Provided text –

2 Advent B
The Rev. Valerie Ann Hart
St. Alban’s Episcopal Church
Brentwood, CA
12/8/96
Mark 1:1-8
Imagine
that you’ve spent the evening at a friend’s house somewhere East of Byron. When
you leave to come home you discover that it is a dark and foggy night, so you
get in your car and drive along, carefully following those little yellow dots
that show where the middle of the highway is. You have been driving for quite a
while, and your spouse sitting next to you, is complaining that things don’t
look right, shouldn’t there have been a turn back there, etc. You mutter back
something about back seat drivers and continue on. Now you are making a little
better time, because there is a car in front of you, at least there are those
two red lights to follow. You know nothing of the person driving that car, or
where they are headed, but at least there is someone to follow. Then, suddenly
you see a strangely dressed man standing in the road holding a stop sign and
waving and jumping up and down to get your attention. With hesitation, you stop
and role the window down just a little. “Turn around! You are going the wrong
way!” he says. You look confused. “Turn around! If you keep going this way you
will hurt yourself or someone else,” he repeats. “But I’m being careful” you
respond. “Turn around! The lights you are following belong to a drunk who could
lead you off the road, who will lead you only to death!” he states with great
drama. “Who are you and why should I trust you?” you ask. “Turn around” he
keeps saying. Finally he brings out a bucket of water and pours it over your
windshield. To your surprise, it is no longer foggy outside. What you had
thought was fog, was really all the dirt on your own windshield. As you can see
outside you realize that you are very far from home, you have no idea how many
hours you were going the wrong direction, and it dawns on you that you are
totally lost. You also notice that the car you were following is about to go
off into a ditch. You turn to the man beside you to thank him and ask him how
to get home. “Follow that one over there,” he says as he points to a light in
the distance. As you pull away you ask your spouse “Who was that?” “Oh, I think
he was a workman preparing the road, making the highway in this desert
straight.”
John
the baptizer proclaimed a baptism of repentance for the forgiveness of sins.
Repentance, what is repentance? The word is a translation of metanoia, a Greek
word that means to know again in a new way, be transformed, to turn around.
When someone calls for repentance they are telling you to turn around, to turn
around because you are going in the wrong direction, to turn around so that you
can see things in a new way. Baptism of repentance would be a baptism that
provides one an opportunity to see things in a new way.

Extracted records –
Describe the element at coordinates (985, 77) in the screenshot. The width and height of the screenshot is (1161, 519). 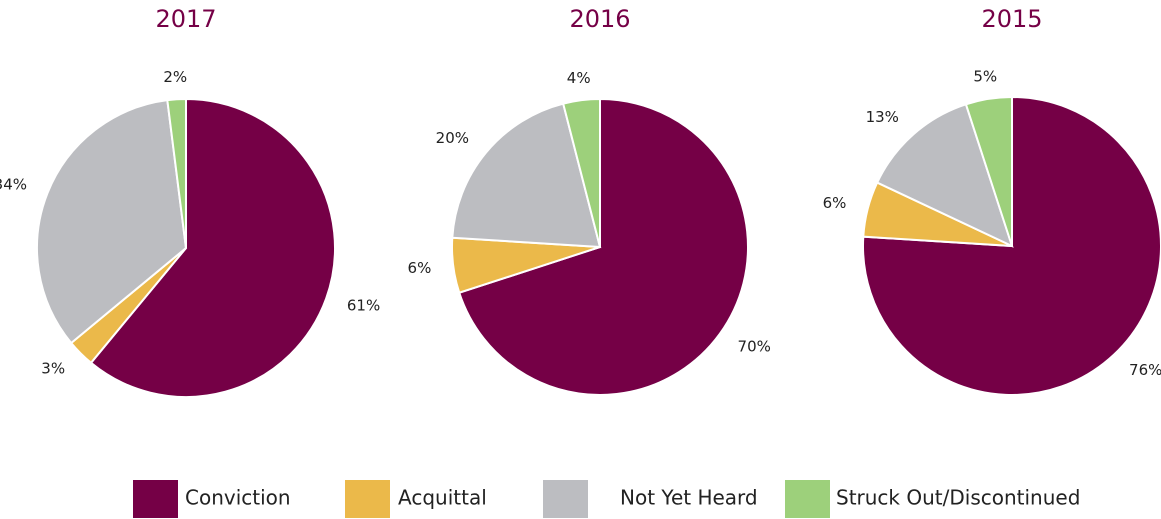
I see `data-label: 5%` at that location.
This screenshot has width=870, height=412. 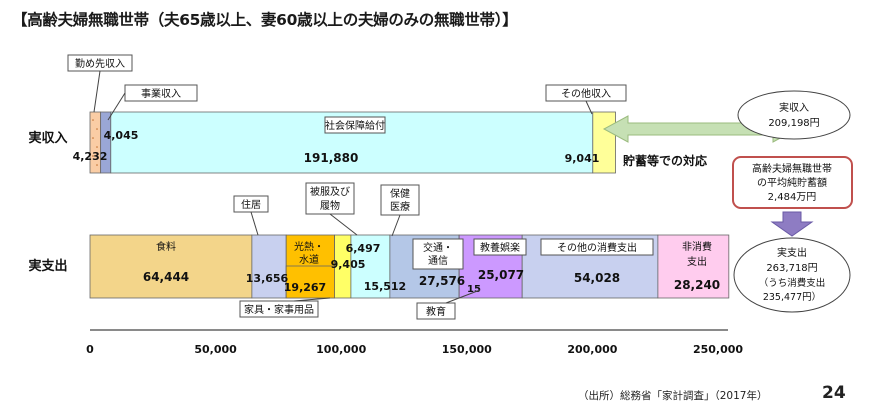 I want to click on segment-label: その他の消費支出, so click(x=597, y=248).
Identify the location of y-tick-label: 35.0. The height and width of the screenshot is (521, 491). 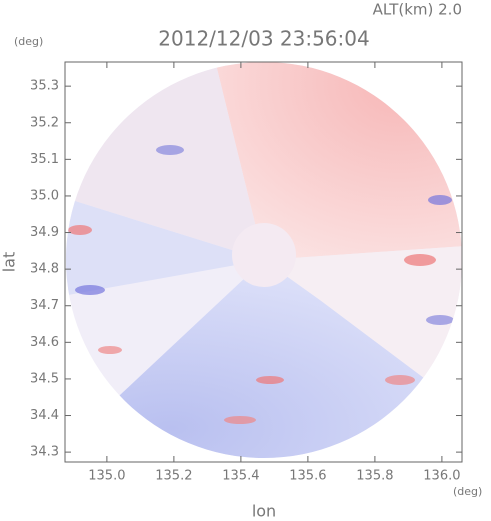
(44, 196).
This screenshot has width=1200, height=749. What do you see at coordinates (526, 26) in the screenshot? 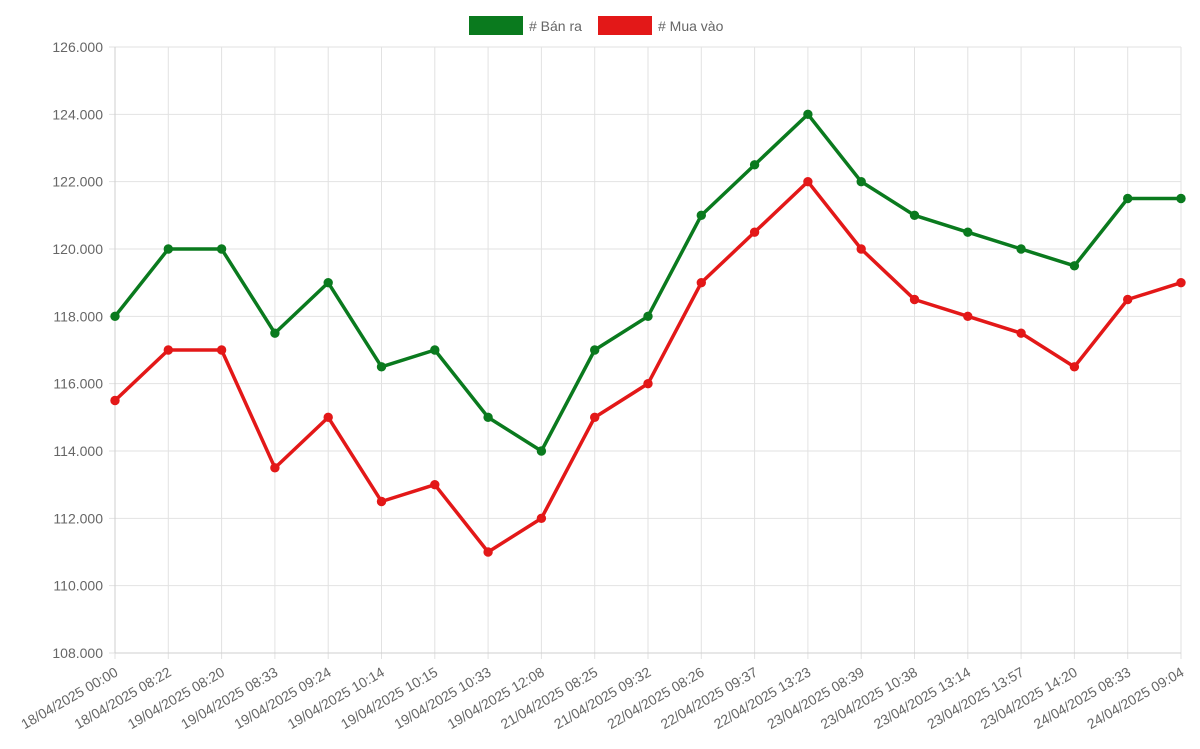
I see `legend-item-ban-ra: # Bán ra` at bounding box center [526, 26].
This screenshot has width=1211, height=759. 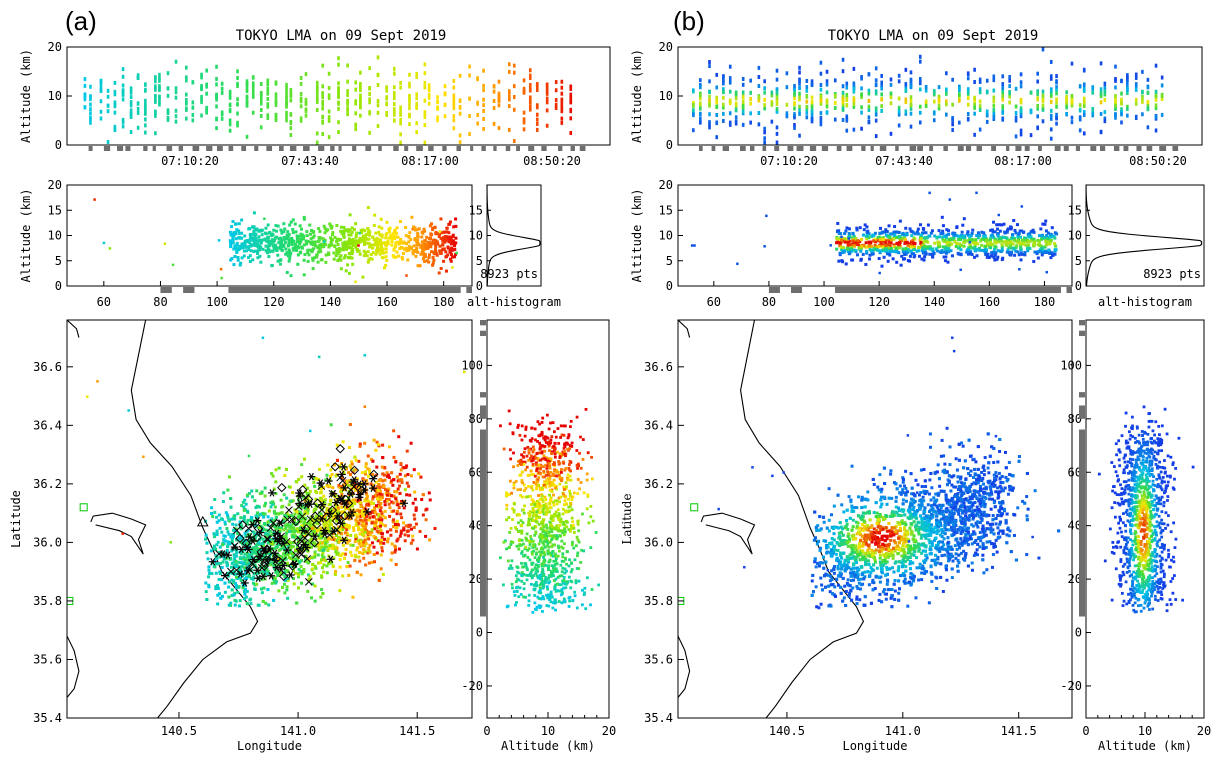 I want to click on diamond-marker, so click(x=240, y=538).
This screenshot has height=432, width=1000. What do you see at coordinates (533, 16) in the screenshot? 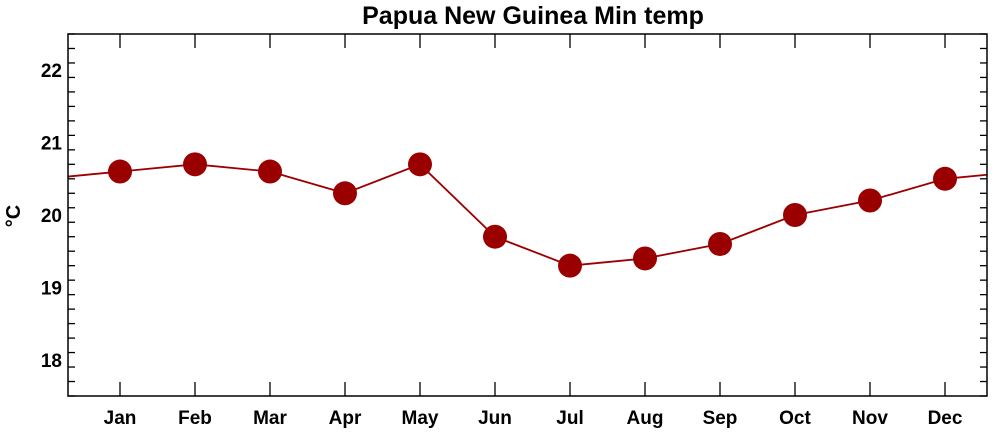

Exercise set –
(a) Transcribe the sermon on repentance between "Repentance, what is" and "to turn around.", inclusive.
(b) In the sermon on repentance, which Greek word is "repentance" said to translate?
(c) Take the sermon on repentance further, continuing it from its last sentence.

Answers to each task –
(a)
Repentance, what is repentance? The word is a translation of metanoia, a Greek
word that means to know again in a new way, be transformed, to turn around.

(b) Metanoia.

(c)
How
much of our lives we spend as if we were wandering lost in the fog. We have no
sense of where we are going, we don’t see the dangers ahead, and sometimes we
follow something or someone without knowing where it will lead. How many of us
wake up one morning and begin to question what we are doing with our lives. We
follow a path set before us, school, marriage, job, whatever, without thinking
about whether it leads to where we really want to go. Perhaps we seek wealth,
money for its own sake, without thinking about why we should be trying to get
rich, and then we find, once we have some money, that we still feel empty
inside. Perhaps it is power that you followed after. Perhaps it was the dream
of your own home and that fantasy middle class life. Once you have achieved it,
then what?
Maybe
you have a gone down a road of addiction to alcohol, or drugs and one day you
woke up to realize that this road leads nowhere. Maybe you idealized someone
and followed them until you found that you had lost your own sense of identity.
Any time we make anything more important than God, more important than loving
God and our neighbors, we are going in the wrong direction and sooner or latter
will find ourselves lost and at a dead end. When we discover we have gone the wrong way there is only
one thing to do, turn around. To
repent, to turn around, means to acknowledge that we have been going the wrong
way, to acknowledge that we have done things we shouldn’t have done and not
done things we should have. To
repent of our sins means to open our eyes and acknowledge the mistakes we have
made, to see ourselves in a new way, to acknowledge that we are lost, to turn
around and to follow the one for whom John was preparing, to follow the true
light that can lead us home.
Advent
is a season with two themes. The first is the joyful anticipation of the birth
of Christ, the incarnation of our Lord. The second is the preparing for the second
coming of Christ. Both involve a sense of preparation, of self study so that we
are ready to receive the incredible grace that God bestowed upon the earth on
the first Christmas. We need to prepare to be able to let in just how much God
loves us. We need to be prepared to open our hearts and receive the gift of
love that is the Christ child.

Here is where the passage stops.